QUESTIONS ON THE MATERIAL:
A. Using the passage on pancreatic islets, answer these:
(i) At which institution were the researchers working?
(ii) In which journal were the findings published?
(iii) Who was the lead study author?
B. Retype the passage on pancreatic islets word for word, from "What is a normal" up to and including "species to another.".

What is a normal blood glucose level? Pancreatic islets are programmed to know the answer, but that answer differs from species to species. What’s more, the original programming remains, even when the islets are transplanted from one species to another.
If, for example, pancreatic islets are transplanted from humans to mice, they continue to dictate the blood glucose levels that are normal for humans. That means the islet acts as a “glucostat.” Similar to a thermostat that works to maintain the same temperature in a home, a glucostat keeps glucose levels within a normal range for any given species.
This surprising finding, uncovered by researchers at the University of Miami Miller School of Medicine, helps explain which cellular functions can go awry in people living with diabetes. It also has important implications for treatment and research.
The Miller School investigators, collaborating with colleagues in Sweden, made this discovery by transplanting pancreatic islets from different species into diabetic and non-diabetic mice. They then measured glycemia and glucose tolerance in the recipient mice.
Their findings were published in an article, “Paracrine Interactions within the Pancreatic Islet Determine the Glycemic Set Point,” in the journal Cell Metabolism.
A second important discovery is that the beta cells in the pancreas — the only cells in the human body that make and secrete insulin — do not act alone. Other endocrine cells in the pancreatic islet are part of an intricate production that help the human body sustain its “glycemic set point” — or normal blood glucose level.
“The islet imposes its glycemic set point on the organism, making it the bona fide glucostat in the body,” said lead study author Rayner Rodriguez-Diaz, Ph.D., research assistant professor of medicine.
He and his colleagues demonstrated that interventions that only target beta cells are therefore likely missing the full picture.

INFORMATION:
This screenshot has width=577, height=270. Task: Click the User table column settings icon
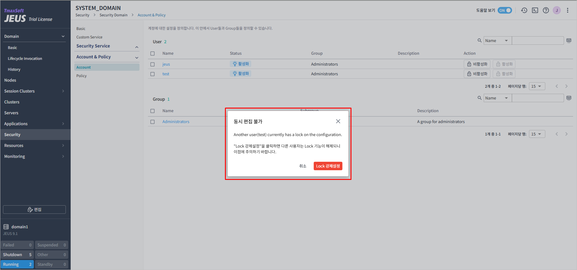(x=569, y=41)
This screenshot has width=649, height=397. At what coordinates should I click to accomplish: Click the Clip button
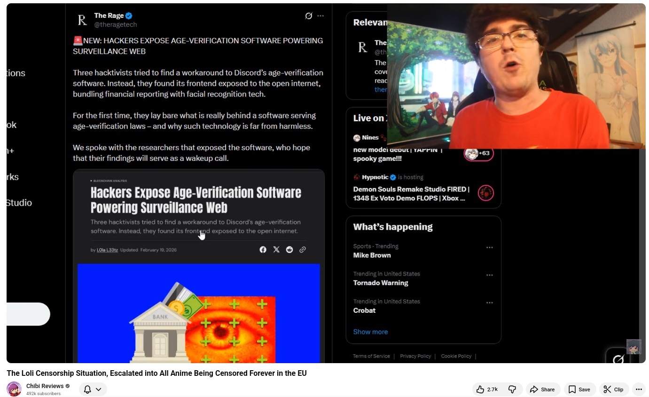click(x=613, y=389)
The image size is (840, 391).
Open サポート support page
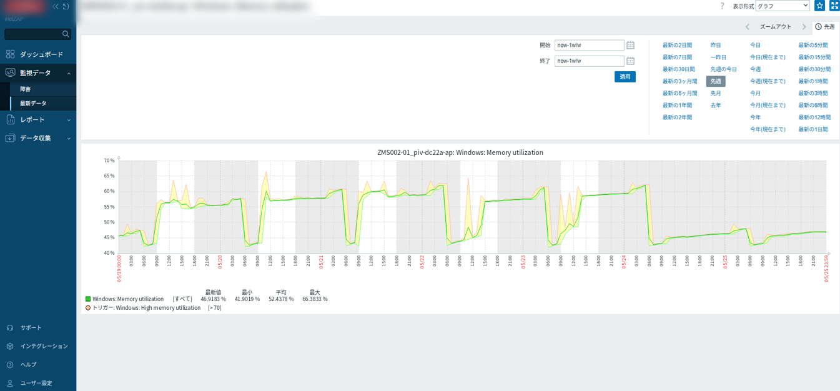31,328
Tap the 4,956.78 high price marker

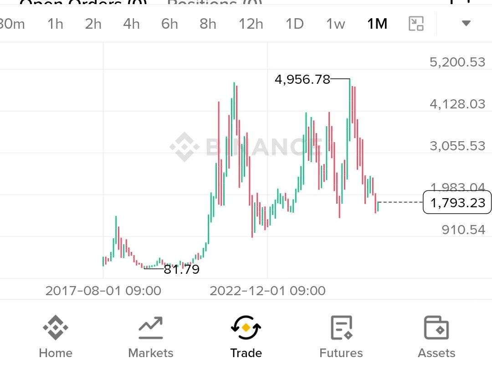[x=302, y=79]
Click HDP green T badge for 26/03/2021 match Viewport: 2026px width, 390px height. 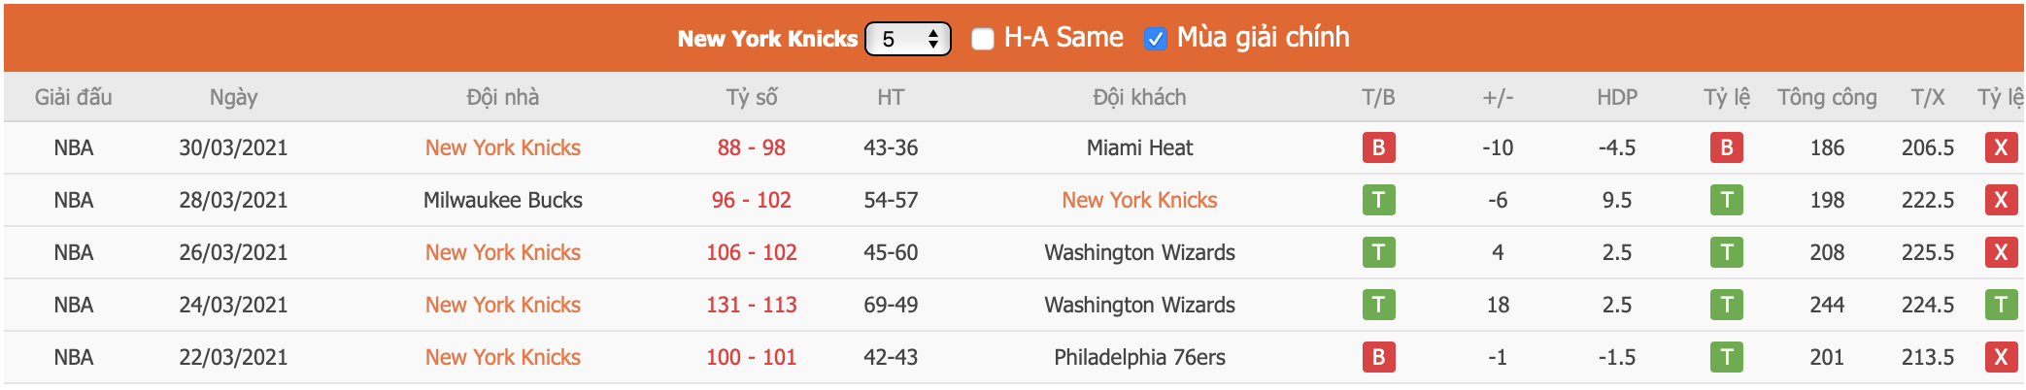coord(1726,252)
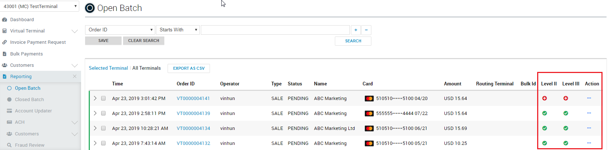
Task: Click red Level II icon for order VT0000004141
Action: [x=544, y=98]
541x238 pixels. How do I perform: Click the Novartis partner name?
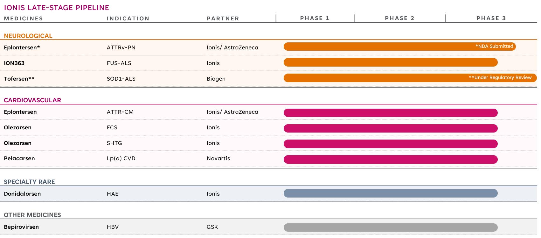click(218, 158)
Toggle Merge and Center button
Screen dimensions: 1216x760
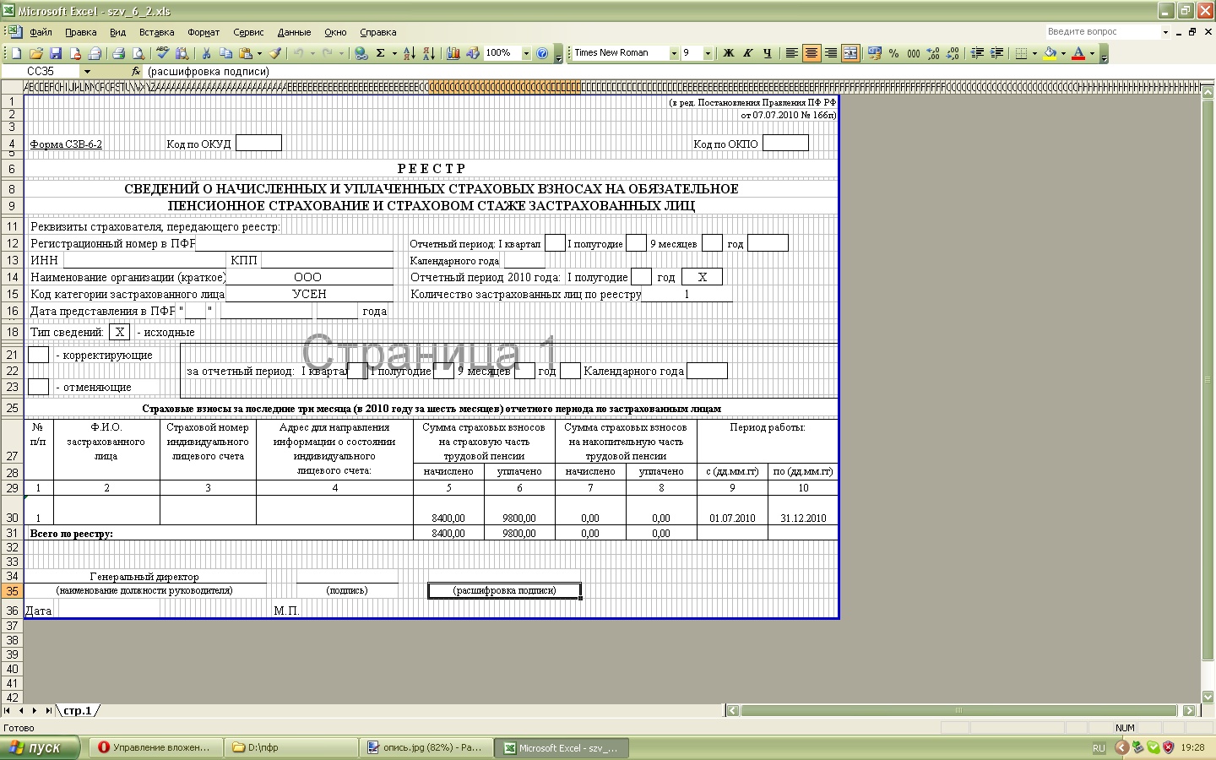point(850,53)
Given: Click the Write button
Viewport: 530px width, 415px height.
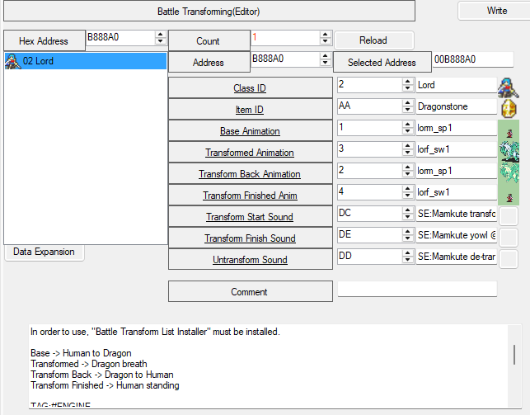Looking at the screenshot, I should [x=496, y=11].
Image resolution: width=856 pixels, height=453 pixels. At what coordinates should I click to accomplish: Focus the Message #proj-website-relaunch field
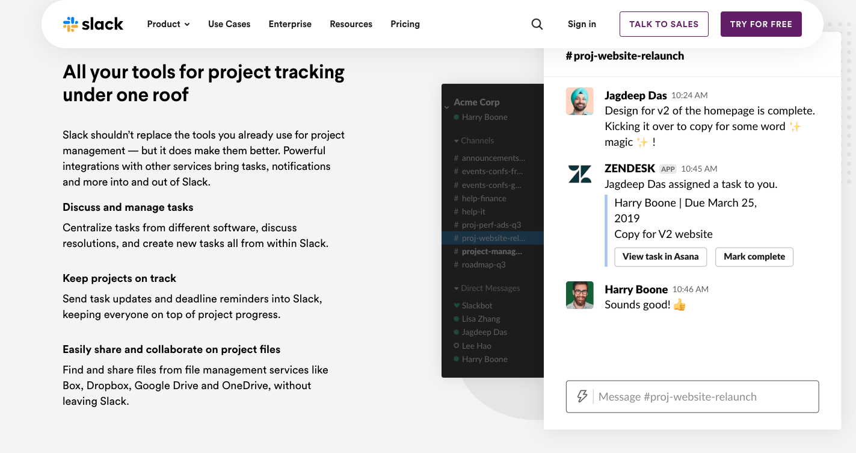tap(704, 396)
* * *
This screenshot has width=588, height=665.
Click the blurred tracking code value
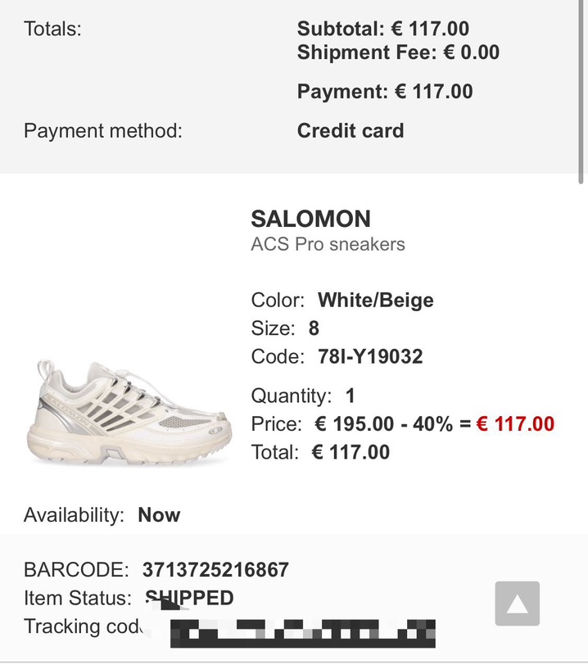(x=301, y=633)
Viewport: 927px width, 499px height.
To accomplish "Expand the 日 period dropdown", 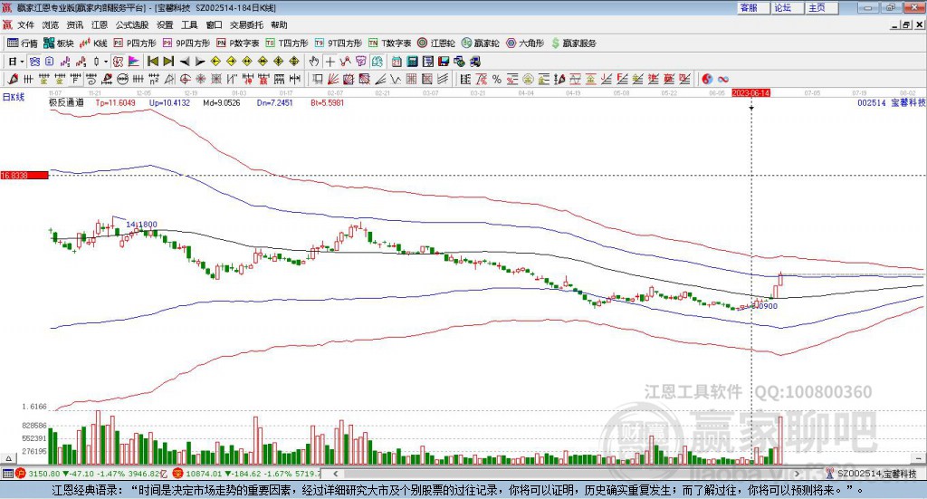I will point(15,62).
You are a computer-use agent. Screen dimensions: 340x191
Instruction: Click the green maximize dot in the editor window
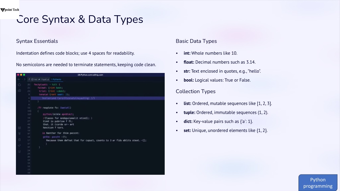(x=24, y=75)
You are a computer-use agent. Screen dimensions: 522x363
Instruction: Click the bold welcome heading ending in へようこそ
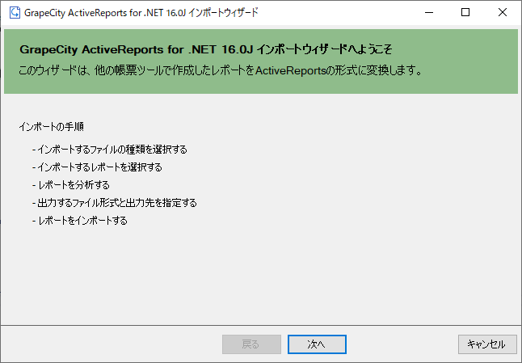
==
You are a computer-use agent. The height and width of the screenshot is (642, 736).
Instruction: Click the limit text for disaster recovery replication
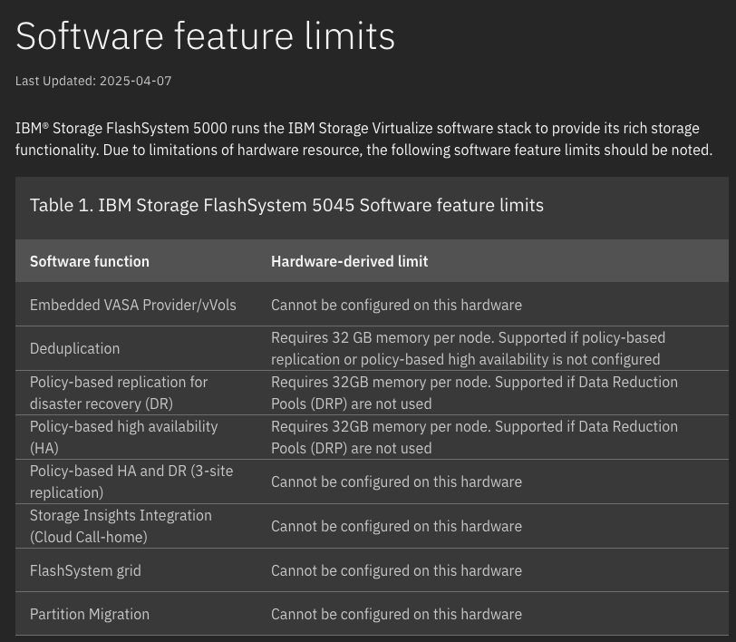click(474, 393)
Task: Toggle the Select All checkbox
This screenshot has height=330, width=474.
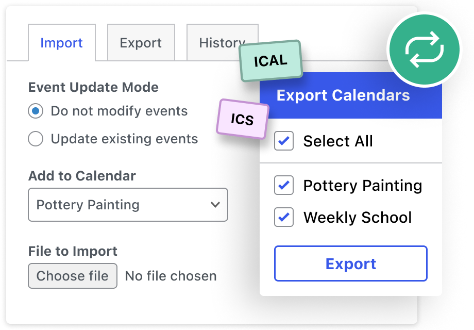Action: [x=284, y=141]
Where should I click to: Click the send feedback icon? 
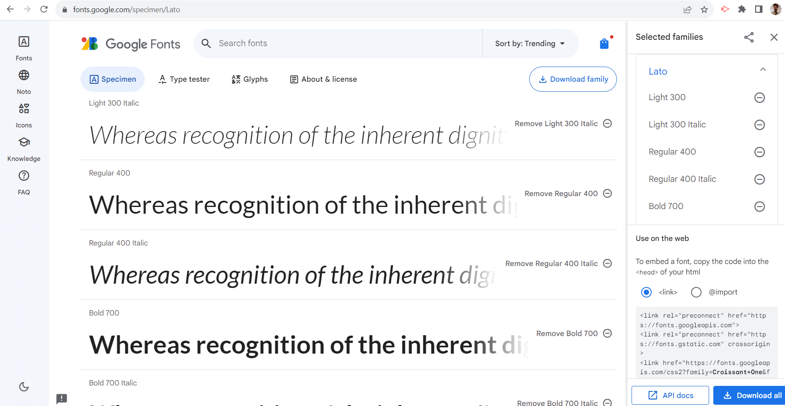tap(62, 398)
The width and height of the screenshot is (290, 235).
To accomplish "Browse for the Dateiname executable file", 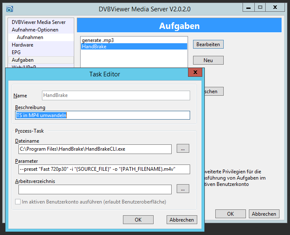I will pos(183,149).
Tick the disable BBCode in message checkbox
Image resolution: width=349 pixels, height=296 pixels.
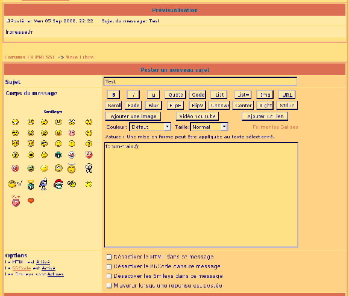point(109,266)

RESPONSES PER TASK:
A.
(i) The University of Miami Miller School of Medicine
(ii) Cell Metabolism
(iii) Rayner Rodriguez-Diaz, Ph.D.

B.
What is a normal blood glucose level? Pancreatic islets are programmed to know the answer, but that answer differs from species to species. What’s more, the original programming remains, even when the islets are transplanted from one species to another.